Please give all of the data again, character for character, and drop the pictures.

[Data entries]
-- Opening Marker --
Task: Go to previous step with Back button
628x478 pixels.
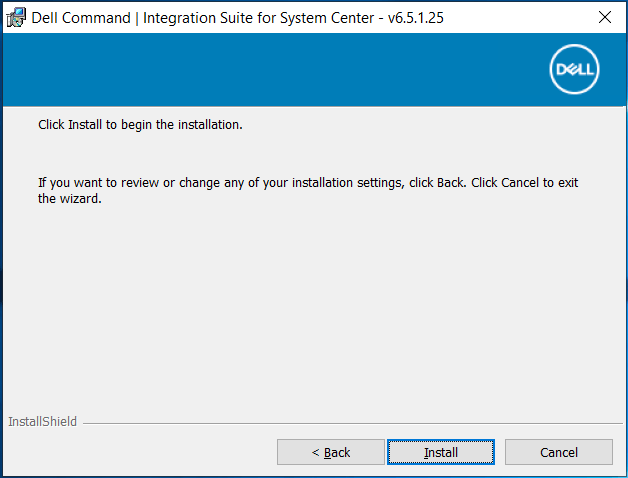Action: pos(330,452)
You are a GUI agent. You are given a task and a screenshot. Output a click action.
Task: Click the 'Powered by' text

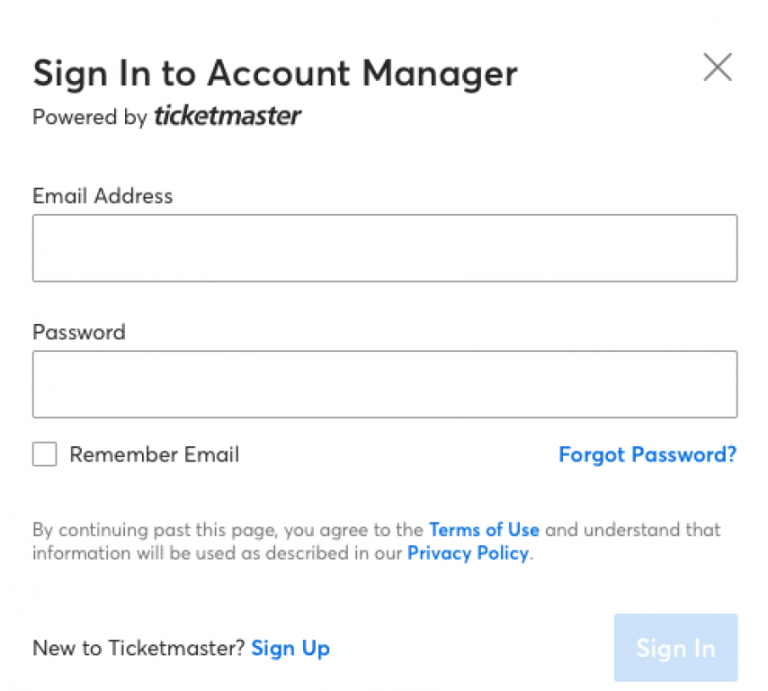tap(90, 117)
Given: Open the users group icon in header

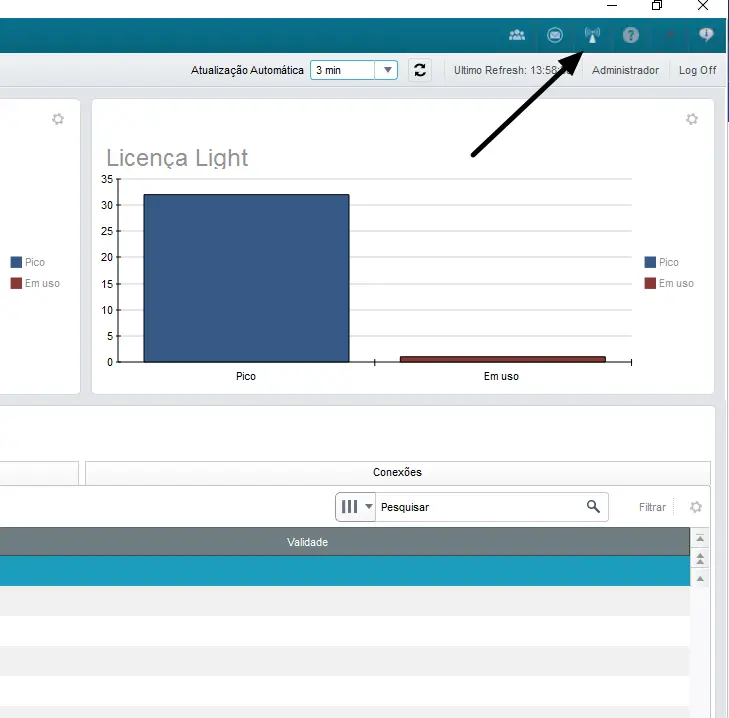Looking at the screenshot, I should point(517,35).
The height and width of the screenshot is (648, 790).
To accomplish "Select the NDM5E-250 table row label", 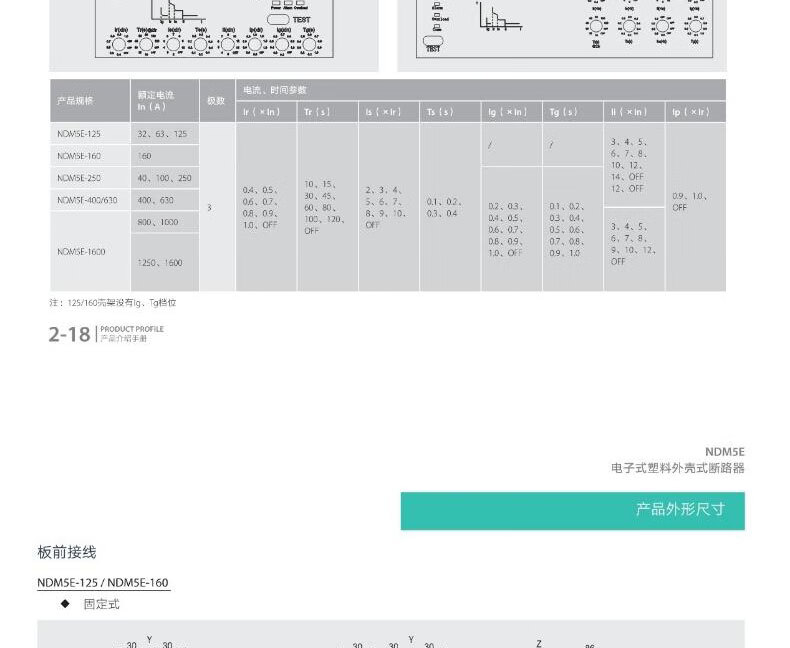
-- Closing Marker --
Solution for this task:
Task: Go to previous step with Back button
628x478 pixels.
Action: pos(330,452)
You are a GUI agent. You are given a task and a screenshot. Output a click action.
Task: Click the 'Powered by' text

tap(90, 117)
Given: Open the users group icon in header

Looking at the screenshot, I should point(517,35).
The height and width of the screenshot is (648, 790).
To accomplish "Select the NDM5E-250 table row label", 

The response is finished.